Hi @Imploxion ,
You are free to use the S3 Export if you wish here. https://www.docs.developers.amplitude.com/data/destinations/amazon-s3/#run-a-manual-export
However, most people who use the redshift export do not have an issue with their times of the event. However, I do see and understand your case and if you do want to add that field to your data table, I think Snowflake would be a better option.
If the source table in the data warehouse had a timestamp field representing when the event arrived in the data warehouse, you could use this as the timestamp_column.
Creating an Insertion Timestamp Column in Snowflake
-
To add a snowflake_insertion_time column to a snowflake table, you need to specify a column with a default value.
-
The snowflake function that returns the current timestamp in UTC is SYSDATE(). You will use the SYSDATE() function as the expression in the column’s default statement.
-
Unfortunately, today you cannot use ALTER TABLE
to add a column that defaults to a non-deterministic expression. This means that the snowflake_insertion_time column has to be added to the table when it is created
-
In your CREATE TABLE
command, specify a column snowflake_insertion_time timestamp default SYSDATE()
.
If you do add an insertion timestamp, it is advised to create a new source (and possibly a new project depending how new it is).
-
Then create a new project.
-
In the new project create a new source with the same sql as before except you will select the new insertion timestamp column you created in the source table, and you will specify that column as the timestamp column.
-
Test and enable the source. All existing data in the table should be imported in the first ingestion run of the source, and any data loaded after should be imported in successive job runs.
I hope this helps!
Kind Regards,
Denis
Hello @Denis Holmes and thanks for your answer.
Actually moving to Snowflake is not an option, I tried the same in Redshift and the export failed, but I don’t know exactly if it for the COPY command used to send the data.
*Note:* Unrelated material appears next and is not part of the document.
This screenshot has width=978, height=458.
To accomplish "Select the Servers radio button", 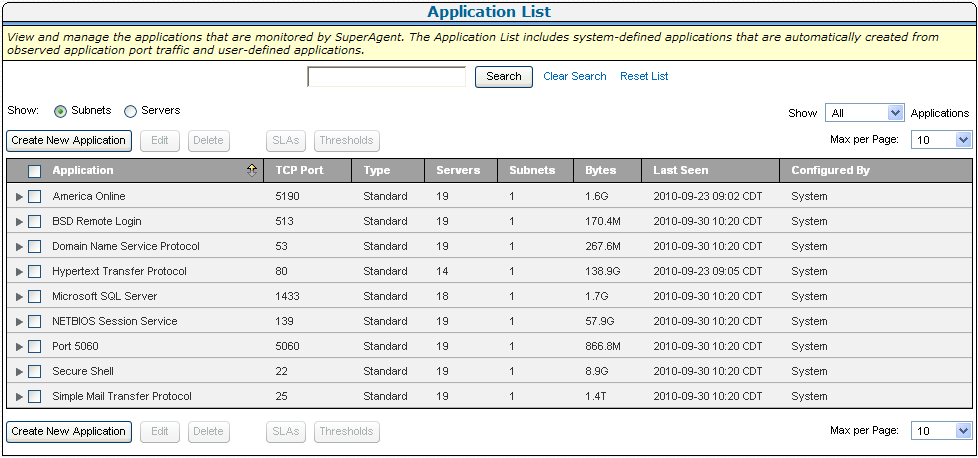I will point(130,111).
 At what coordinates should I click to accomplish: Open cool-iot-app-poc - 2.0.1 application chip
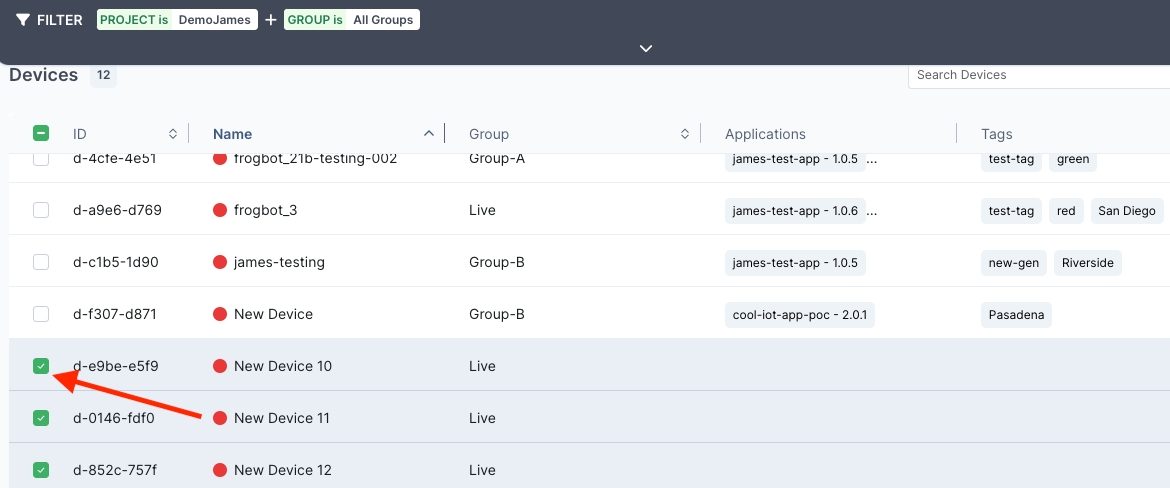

There wouldn’t be any option to do the same or something similar with Redshift? Maybe I didn’t add this column correctly and we should load all the data with this column from the beginning (edit the DDL before start sending data).
Thank you.
Hello @Imploxion ,
Thanks for the reply! With Redshift, I do not believe you are allowed to edit the export schema in any way and believe we don’t allow for exceptions either. The main issue is you have redshift and this is a data source, correct? And sometimes, not all the data will be available at the source at once. You want to have a column in redshift that determines the time/order of the events? Please correct me if I am misunderstanding. I will then ask my team internally for clarification if anything can be done.
Kind Regards,
Denis
Hi @Denis Holmes and thank you.
Yes, we are using Amplitude as Data Source to get the event Data in our Redshift cluster, and we are using your Redshift Export tool. We have investigated this destination and also S3, because with S3 we can explore this possibility of a column with the insertion Timestamp in Redshift. It would be a column in redshift that indicates the time at which a given row is written to redshift. In addition of client_event_time and event_time that any event has.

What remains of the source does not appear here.